Comment et quand finira-t-elle, cette révision ou cette épuration électorale qui a été interrompue et qu’on va nécessairement reprendre dès demain ? Des élections qui restent à vérifier, qui ont été mises en réserve, combien en pourrait-on sauver ? A voir comment procède la majorité républicaine, on ne peut rien dire. Une circonstance fortuite, inexpliquée, jetée brusquement dans la discussion, suffit pour faire annuler un scrutin. Ce qui est à peine remarqué dans une élection devient un crime irrémissible dans une autre élection. Des députés sont validés sans être moralement élus ou avec le médiocre avantage de deux ou trois voix, et à côté des députés qui ont deux mille voix de majorité sont invalidés. Ce sont des histoires d’hier qui peuvent recommencer demain. Il n’y a évidemment dans ces contradictions, dans ces invalidations de colère qu’une raison de parti, et c’est là justement que la majorité républicaine dépasse ses droits, sans s’apercevoir qu’elle inflige parfois au suffrage universel une sorte de jugement d’indignité. Mieux eût valu certainement s’en tenir à l’idée qu’on paraissait avoir eue d’abord et se borner à la vérification la plus simple des opérations électorales.
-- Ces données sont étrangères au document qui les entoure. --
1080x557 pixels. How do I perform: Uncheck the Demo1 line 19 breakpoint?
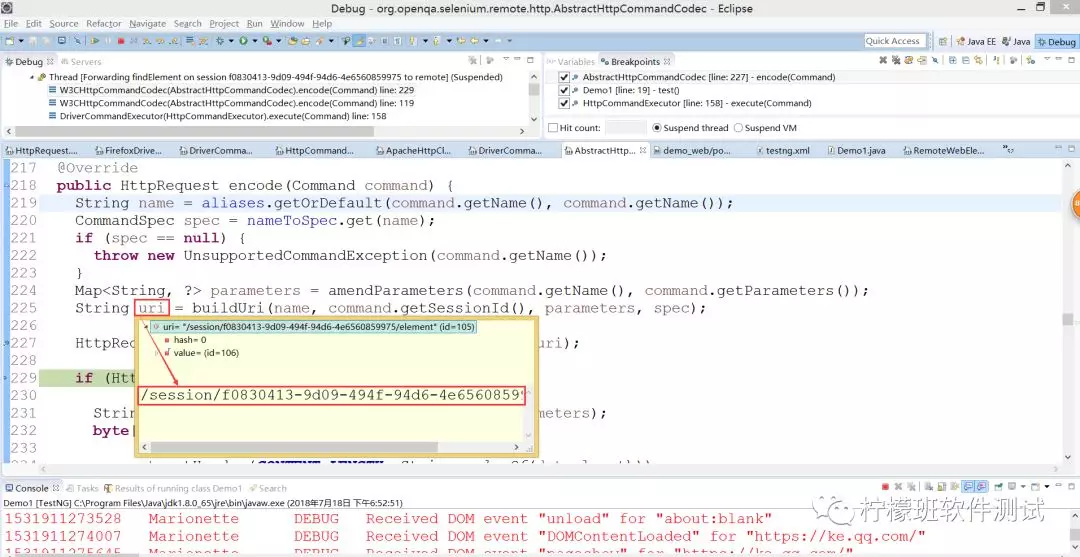point(565,90)
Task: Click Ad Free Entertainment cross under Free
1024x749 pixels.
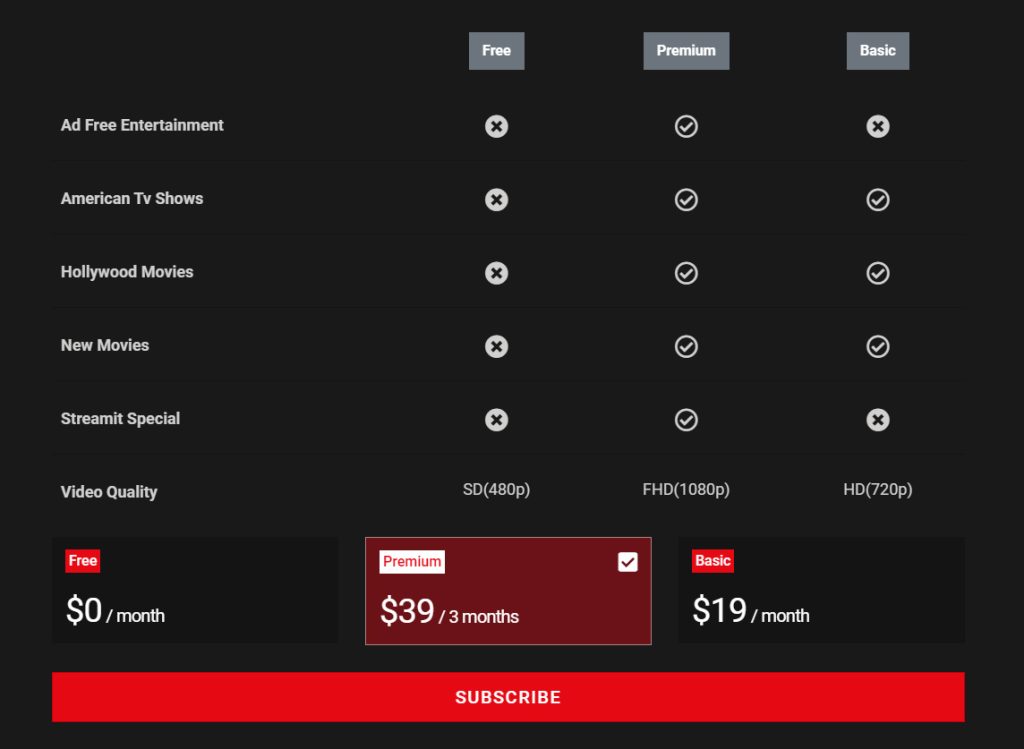Action: pyautogui.click(x=496, y=126)
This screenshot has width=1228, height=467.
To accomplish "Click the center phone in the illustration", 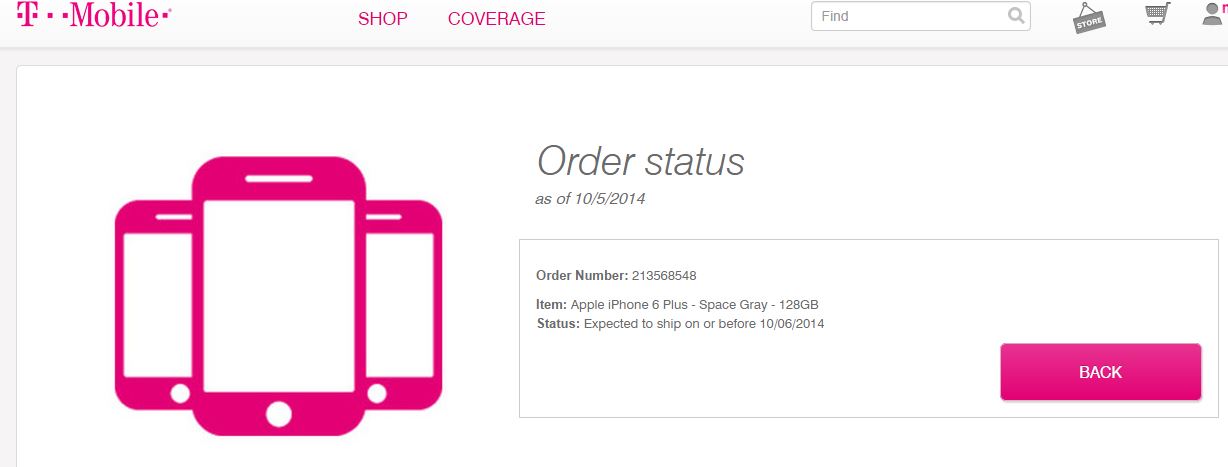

Le moins qui puisse arriver aujourd’hui, c’est que ce système des invalidations de parti auquel on s’est laissé entraîner provoque des discussions passionnées où le procès des candidatures officielles sera peut-être instruit avec des détails qui ne manqueront pas. On s’y attend, ce sera sans doute curieux. M. le ministre de l’intérieur Constans est bien sûr d’avance d’être absous par une majorité qui lui doit en grande partie ses succès. Le procès de l’administration, provoqué par les invalidations discrétionnaires, ne sera pas moins instruit devant le pays. On ne sera pas plus avancé quand cet exposé des faits, des abus de pouvoir, des pressions violentes, des délations clandestines, des disgrâces infligées à de petits fonctionnaires inoffensifs aura retenti partout, ravivant jusqu’au fond des provinces les haines locales, les souvenirs irritans des luttes passées. On l’aura voulu ! Mais ce qu’il y a de plus caractéristique, de plus grave dans la politique d’aujourd’hui, c’est l’arbitraire établi dans les relations du gouvernement avec le clergé, procédant par des suppressions administratives de traitemens.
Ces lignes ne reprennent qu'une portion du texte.